早稲田大学を卒業した島耕作が半世紀にわたり会社員(後半は取締役であるから、経営者)を通じ社会と向き合ってきたサラリーマンのバイブルのような漫画だ。他社に移って社外取り締まりをするような予感がするが、是非NPOの代表となって新たな側面も見たいようにも思う。
2002年頃に連載されている取締役島耕作。本社取締役に上がる前、島耕作は出向として福岡初芝販売に専務として出向いている。
そのときに取り組んでいたのが、初芝ショップとよばれる個人販売店を直営化し、自社製品の販売だけではなく、修理や交換
メンテナンスを一手に請け負う、販売ケア事業を本格化させたこと。
1970年以前の50代以上の人口比率はわずか20%。2002年においては人口の40%。現在2022年では50%を越えている。
若者は自分の足で歩き、車にのり、好きなものを選んで買う。量販の比重が高い。ところが高齢者は自分で設置したり運ぶことはしない。

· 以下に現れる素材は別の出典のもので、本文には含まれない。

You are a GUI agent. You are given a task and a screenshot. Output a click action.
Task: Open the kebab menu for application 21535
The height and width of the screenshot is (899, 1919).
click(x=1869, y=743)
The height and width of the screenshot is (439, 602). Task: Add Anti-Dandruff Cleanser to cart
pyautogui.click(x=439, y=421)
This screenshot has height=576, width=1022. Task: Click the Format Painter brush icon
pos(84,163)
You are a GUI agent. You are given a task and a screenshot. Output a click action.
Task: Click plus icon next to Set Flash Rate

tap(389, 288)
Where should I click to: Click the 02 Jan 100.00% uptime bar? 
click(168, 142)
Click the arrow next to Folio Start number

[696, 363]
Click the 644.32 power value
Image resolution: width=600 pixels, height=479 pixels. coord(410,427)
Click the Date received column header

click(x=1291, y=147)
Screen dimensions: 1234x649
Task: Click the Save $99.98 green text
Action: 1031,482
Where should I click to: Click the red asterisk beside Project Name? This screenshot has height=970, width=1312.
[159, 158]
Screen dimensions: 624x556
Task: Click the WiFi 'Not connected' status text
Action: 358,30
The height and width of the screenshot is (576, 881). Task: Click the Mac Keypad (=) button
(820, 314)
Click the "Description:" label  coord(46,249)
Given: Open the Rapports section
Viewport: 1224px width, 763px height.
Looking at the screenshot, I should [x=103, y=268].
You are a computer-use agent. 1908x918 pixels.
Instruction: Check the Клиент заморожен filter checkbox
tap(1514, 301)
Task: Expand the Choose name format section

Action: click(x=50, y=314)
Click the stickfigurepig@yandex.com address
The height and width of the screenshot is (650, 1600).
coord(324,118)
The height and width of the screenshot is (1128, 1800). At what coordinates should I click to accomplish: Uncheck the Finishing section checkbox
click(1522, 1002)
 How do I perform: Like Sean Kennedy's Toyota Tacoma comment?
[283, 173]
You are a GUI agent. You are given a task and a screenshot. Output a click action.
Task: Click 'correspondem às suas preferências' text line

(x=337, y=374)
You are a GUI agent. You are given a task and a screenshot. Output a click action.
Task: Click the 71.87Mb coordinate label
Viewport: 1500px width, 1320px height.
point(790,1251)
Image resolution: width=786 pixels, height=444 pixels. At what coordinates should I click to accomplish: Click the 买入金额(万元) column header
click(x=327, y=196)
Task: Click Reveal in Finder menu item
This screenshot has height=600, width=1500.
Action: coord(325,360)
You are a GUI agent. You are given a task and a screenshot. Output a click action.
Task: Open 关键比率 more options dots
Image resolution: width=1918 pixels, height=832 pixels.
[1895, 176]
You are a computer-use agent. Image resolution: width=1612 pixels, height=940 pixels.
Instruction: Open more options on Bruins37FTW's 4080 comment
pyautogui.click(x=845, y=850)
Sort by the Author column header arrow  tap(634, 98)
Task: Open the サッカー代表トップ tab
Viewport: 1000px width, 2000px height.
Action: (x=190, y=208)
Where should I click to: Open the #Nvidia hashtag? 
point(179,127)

セルフからケアの時代となってからすでに四半世紀が過ぎている。その間物流とインターネット通販が爆発的に延び、ケアの需要すら飲み込むことになりつつある。
日本の家電業界にとって転機となったのは1998年施行の家電リサイクル法だと言われている。
エアコン、TV、洗濯機、冷蔵庫については処分時にリサイクル費用を消費者が負担する仕組みとなった。今ではSDGs名のもとにさらにリサイクル環境の整備が進められているが、実はこの家電リサイクル法によって廃棄の際に高額な料金がかかる仕組みそのものが、景気の足かせになったとも言われている。要するに買い換え需要を妨げる原因になってしまったのだ。
企業努力によってそのリサイクルシステムを構築させるのが直営店だというのだ。
島耕作が取締役となってから20年後の今、家電量販店は『下取り強化』の名のもとに、買い換え需要を喚起している。ものを大事にすることと同時に、新商品を市場に出さなければメーカーは困るのだ。
ネット販売店でも今ある○○を下取りにしてお支払はいくらです、という販売方法が主流となっている。
読み返してみると常に島耕作は20年後の日本社会を見ていたのだと思う。売るだけではなく、旧品を動かすことで新商品の需要を喚起する。売りっぱなしという姿勢ではいつかは行き詰まる。
75才となった今の島耕作の瞳にはどんな日本の未来が写っているのだろうか。